__EXERCISE OBJECTIVE__: From the first line to the last, reproduce the records exactly as they appear below.

__LISTED ENTRIES__:
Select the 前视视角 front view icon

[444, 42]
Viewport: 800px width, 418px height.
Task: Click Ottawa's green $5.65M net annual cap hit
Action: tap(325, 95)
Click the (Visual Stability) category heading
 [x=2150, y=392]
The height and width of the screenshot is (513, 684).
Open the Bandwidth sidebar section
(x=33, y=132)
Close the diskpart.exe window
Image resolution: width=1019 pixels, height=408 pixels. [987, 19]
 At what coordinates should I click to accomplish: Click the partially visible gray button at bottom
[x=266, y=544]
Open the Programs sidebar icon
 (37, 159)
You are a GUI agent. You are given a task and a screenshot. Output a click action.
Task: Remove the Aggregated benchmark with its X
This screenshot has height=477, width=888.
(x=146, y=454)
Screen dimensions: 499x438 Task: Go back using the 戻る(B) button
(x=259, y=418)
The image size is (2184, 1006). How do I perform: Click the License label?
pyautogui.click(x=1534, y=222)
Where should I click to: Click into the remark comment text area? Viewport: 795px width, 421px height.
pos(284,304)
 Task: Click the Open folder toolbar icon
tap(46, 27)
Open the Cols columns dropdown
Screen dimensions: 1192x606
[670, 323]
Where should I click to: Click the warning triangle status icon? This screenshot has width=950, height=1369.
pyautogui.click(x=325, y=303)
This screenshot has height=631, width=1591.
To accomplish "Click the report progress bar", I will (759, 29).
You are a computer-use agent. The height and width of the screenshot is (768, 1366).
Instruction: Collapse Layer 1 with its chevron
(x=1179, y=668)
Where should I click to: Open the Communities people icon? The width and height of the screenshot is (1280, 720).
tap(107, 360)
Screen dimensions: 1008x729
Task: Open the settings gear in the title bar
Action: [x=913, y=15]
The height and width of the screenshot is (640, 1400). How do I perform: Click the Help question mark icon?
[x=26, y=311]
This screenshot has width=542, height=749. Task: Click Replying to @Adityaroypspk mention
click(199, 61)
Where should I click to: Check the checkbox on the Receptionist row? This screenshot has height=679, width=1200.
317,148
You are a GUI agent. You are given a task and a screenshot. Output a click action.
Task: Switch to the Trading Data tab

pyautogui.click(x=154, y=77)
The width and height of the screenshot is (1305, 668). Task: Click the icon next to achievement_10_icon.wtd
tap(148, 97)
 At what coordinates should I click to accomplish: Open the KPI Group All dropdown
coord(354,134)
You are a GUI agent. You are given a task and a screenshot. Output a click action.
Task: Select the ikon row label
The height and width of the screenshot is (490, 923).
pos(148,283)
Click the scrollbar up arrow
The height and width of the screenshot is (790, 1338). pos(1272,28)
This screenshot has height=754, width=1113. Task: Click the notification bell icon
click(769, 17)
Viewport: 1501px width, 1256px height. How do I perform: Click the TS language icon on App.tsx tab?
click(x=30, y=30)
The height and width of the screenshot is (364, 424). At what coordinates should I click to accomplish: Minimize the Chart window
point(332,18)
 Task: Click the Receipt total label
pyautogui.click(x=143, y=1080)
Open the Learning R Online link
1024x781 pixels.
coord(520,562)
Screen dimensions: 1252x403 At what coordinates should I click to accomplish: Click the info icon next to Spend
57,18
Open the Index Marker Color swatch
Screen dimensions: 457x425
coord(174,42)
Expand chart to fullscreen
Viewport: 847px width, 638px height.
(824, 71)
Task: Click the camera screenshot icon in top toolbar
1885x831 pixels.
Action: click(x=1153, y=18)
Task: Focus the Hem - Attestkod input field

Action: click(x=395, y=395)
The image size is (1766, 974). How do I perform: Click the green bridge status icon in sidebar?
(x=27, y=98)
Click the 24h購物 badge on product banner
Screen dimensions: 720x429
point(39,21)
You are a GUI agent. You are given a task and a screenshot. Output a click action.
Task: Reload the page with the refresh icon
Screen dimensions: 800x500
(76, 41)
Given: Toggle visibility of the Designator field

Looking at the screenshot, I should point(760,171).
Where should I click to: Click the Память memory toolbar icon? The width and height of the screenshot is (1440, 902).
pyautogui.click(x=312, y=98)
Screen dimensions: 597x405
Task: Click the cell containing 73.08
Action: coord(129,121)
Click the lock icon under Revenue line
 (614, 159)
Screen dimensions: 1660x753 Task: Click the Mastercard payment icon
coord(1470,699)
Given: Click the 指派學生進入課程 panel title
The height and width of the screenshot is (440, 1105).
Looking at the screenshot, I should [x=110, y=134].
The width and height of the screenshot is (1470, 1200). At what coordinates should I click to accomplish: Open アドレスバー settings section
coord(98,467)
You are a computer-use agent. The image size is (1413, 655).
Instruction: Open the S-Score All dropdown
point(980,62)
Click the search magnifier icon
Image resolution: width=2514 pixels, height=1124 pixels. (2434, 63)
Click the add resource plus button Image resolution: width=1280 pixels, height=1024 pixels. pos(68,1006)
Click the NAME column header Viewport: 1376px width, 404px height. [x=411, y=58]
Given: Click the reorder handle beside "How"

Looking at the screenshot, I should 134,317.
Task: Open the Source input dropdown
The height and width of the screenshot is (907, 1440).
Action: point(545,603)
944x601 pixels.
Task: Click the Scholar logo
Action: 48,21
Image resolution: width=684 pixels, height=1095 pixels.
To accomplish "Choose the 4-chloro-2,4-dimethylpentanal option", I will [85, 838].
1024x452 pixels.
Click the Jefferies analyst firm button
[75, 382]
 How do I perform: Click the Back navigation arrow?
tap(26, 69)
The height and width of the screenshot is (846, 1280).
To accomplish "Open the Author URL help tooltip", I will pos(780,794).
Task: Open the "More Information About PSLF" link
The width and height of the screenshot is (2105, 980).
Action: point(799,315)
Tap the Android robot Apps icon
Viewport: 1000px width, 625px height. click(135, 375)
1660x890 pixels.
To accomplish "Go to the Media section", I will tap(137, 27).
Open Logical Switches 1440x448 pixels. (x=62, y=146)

__ANSWER TO THE EXERCISE__:
Select the 前视视角 front view icon

[444, 42]
Viewport: 800px width, 418px height.
Task: Click Ottawa's green $5.65M net annual cap hit
Action: tap(325, 95)
Click the (Visual Stability) category heading
 [x=2150, y=392]
The height and width of the screenshot is (513, 684).
Open the Bandwidth sidebar section
(x=33, y=132)
Close the diskpart.exe window
Image resolution: width=1019 pixels, height=408 pixels. [987, 19]
 At what coordinates should I click to accomplish: Click the partially visible gray button at bottom
[x=266, y=544]
Open the Programs sidebar icon
 (37, 159)
You are a GUI agent. You are given a task and a screenshot. Output a click action.
Task: Remove the Aggregated benchmark with its X
This screenshot has height=477, width=888.
(x=146, y=454)
Screen dimensions: 499x438 Task: Go back using the 戻る(B) button
(x=259, y=418)
The image size is (2184, 1006). How do I perform: Click the License label?
pyautogui.click(x=1534, y=222)
Where should I click to: Click into the remark comment text area? Viewport: 795px width, 421px height.
pos(284,304)
 Task: Click the Open folder toolbar icon
tap(46, 27)
Open the Cols columns dropdown
Screen dimensions: 1192x606
[670, 323]
Where should I click to: Click the warning triangle status icon? This screenshot has width=950, height=1369.
pyautogui.click(x=325, y=303)
This screenshot has height=631, width=1591.
To accomplish "Click the report progress bar", I will (759, 29).
You are a computer-use agent. The height and width of the screenshot is (768, 1366).
Instruction: Collapse Layer 1 with its chevron
(x=1179, y=668)
Where should I click to: Open the Communities people icon? The width and height of the screenshot is (1280, 720).
tap(107, 360)
Screen dimensions: 1008x729
Task: Open the settings gear in the title bar
Action: [x=913, y=15]
The height and width of the screenshot is (640, 1400). How do I perform: Click the Help question mark icon?
[x=26, y=311]
This screenshot has width=542, height=749. Task: Click Replying to @Adityaroypspk mention
click(199, 61)
Where should I click to: Check the checkbox on the Receptionist row? This screenshot has height=679, width=1200.
317,148
You are a GUI agent. You are given a task and a screenshot. Output a click action.
Task: Switch to the Trading Data tab

pyautogui.click(x=154, y=77)
The width and height of the screenshot is (1305, 668). Task: Click the icon next to achievement_10_icon.wtd
tap(148, 97)
 At what coordinates should I click to accomplish: Open the KPI Group All dropdown
coord(354,134)
You are a GUI agent. You are given a task and a screenshot. Output a click action.
Task: Select the ikon row label
The height and width of the screenshot is (490, 923).
pos(148,283)
Click the scrollbar up arrow
The height and width of the screenshot is (790, 1338). pos(1272,28)
This screenshot has height=754, width=1113. Task: Click the notification bell icon
click(769, 17)
Viewport: 1501px width, 1256px height. How do I perform: Click the TS language icon on App.tsx tab?
click(x=30, y=30)
The height and width of the screenshot is (364, 424). At what coordinates should I click to accomplish: Minimize the Chart window
point(332,18)
 Task: Click the Receipt total label
pyautogui.click(x=143, y=1080)
Open the Learning R Online link
1024x781 pixels.
coord(520,562)
Screen dimensions: 1252x403 At what coordinates should I click to accomplish: Click the info icon next to Spend
57,18
Open the Index Marker Color swatch
Screen dimensions: 457x425
coord(174,42)
Expand chart to fullscreen
Viewport: 847px width, 638px height.
(824, 71)
Task: Click the camera screenshot icon in top toolbar
1885x831 pixels.
Action: click(x=1153, y=18)
Task: Focus the Hem - Attestkod input field

Action: click(x=395, y=395)
The image size is (1766, 974). How do I perform: Click the green bridge status icon in sidebar?
(x=27, y=98)
Click the 24h購物 badge on product banner
Screen dimensions: 720x429
point(39,21)
You are a GUI agent. You are given a task and a screenshot. Output a click action.
Task: Reload the page with the refresh icon
Screen dimensions: 800x500
(76, 41)
Given: Toggle visibility of the Designator field

Looking at the screenshot, I should point(760,171).
Where should I click to: Click the Память memory toolbar icon? The width and height of the screenshot is (1440, 902).
pyautogui.click(x=312, y=98)
Screen dimensions: 597x405
Task: Click the cell containing 73.08
Action: coord(129,121)
Click the lock icon under Revenue line
 (614, 159)
Screen dimensions: 1660x753 Task: Click the Mastercard payment icon
coord(1470,699)
Given: Click the 指派學生進入課程 panel title
The height and width of the screenshot is (440, 1105).
Looking at the screenshot, I should [x=110, y=134].
The width and height of the screenshot is (1470, 1200). At what coordinates should I click to accomplish: Open アドレスバー settings section
coord(98,467)
You are a computer-use agent. The image size is (1413, 655).
Instruction: Open the S-Score All dropdown
point(980,62)
Click the search magnifier icon
Image resolution: width=2514 pixels, height=1124 pixels. (2434, 63)
Click the add resource plus button Image resolution: width=1280 pixels, height=1024 pixels. pos(68,1006)
Click the NAME column header Viewport: 1376px width, 404px height. [x=411, y=58]
Given: Click the reorder handle beside "How"

Looking at the screenshot, I should 134,317.
Task: Open the Source input dropdown
The height and width of the screenshot is (907, 1440).
Action: point(545,603)
944x601 pixels.
Task: Click the Scholar logo
Action: 48,21
Image resolution: width=684 pixels, height=1095 pixels.
To accomplish "Choose the 4-chloro-2,4-dimethylpentanal option", I will [85, 838].
1024x452 pixels.
Click the Jefferies analyst firm button
[75, 382]
 How do I perform: Click the Back navigation arrow?
tap(26, 69)
The height and width of the screenshot is (846, 1280).
To accomplish "Open the Author URL help tooltip", I will pos(780,794).
Task: Open the "More Information About PSLF" link
The width and height of the screenshot is (2105, 980).
Action: point(799,315)
Tap the Android robot Apps icon
Viewport: 1000px width, 625px height. click(135, 375)
1660x890 pixels.
To accomplish "Go to the Media section", I will tap(137, 27).
Open Logical Switches 1440x448 pixels. (x=62, y=146)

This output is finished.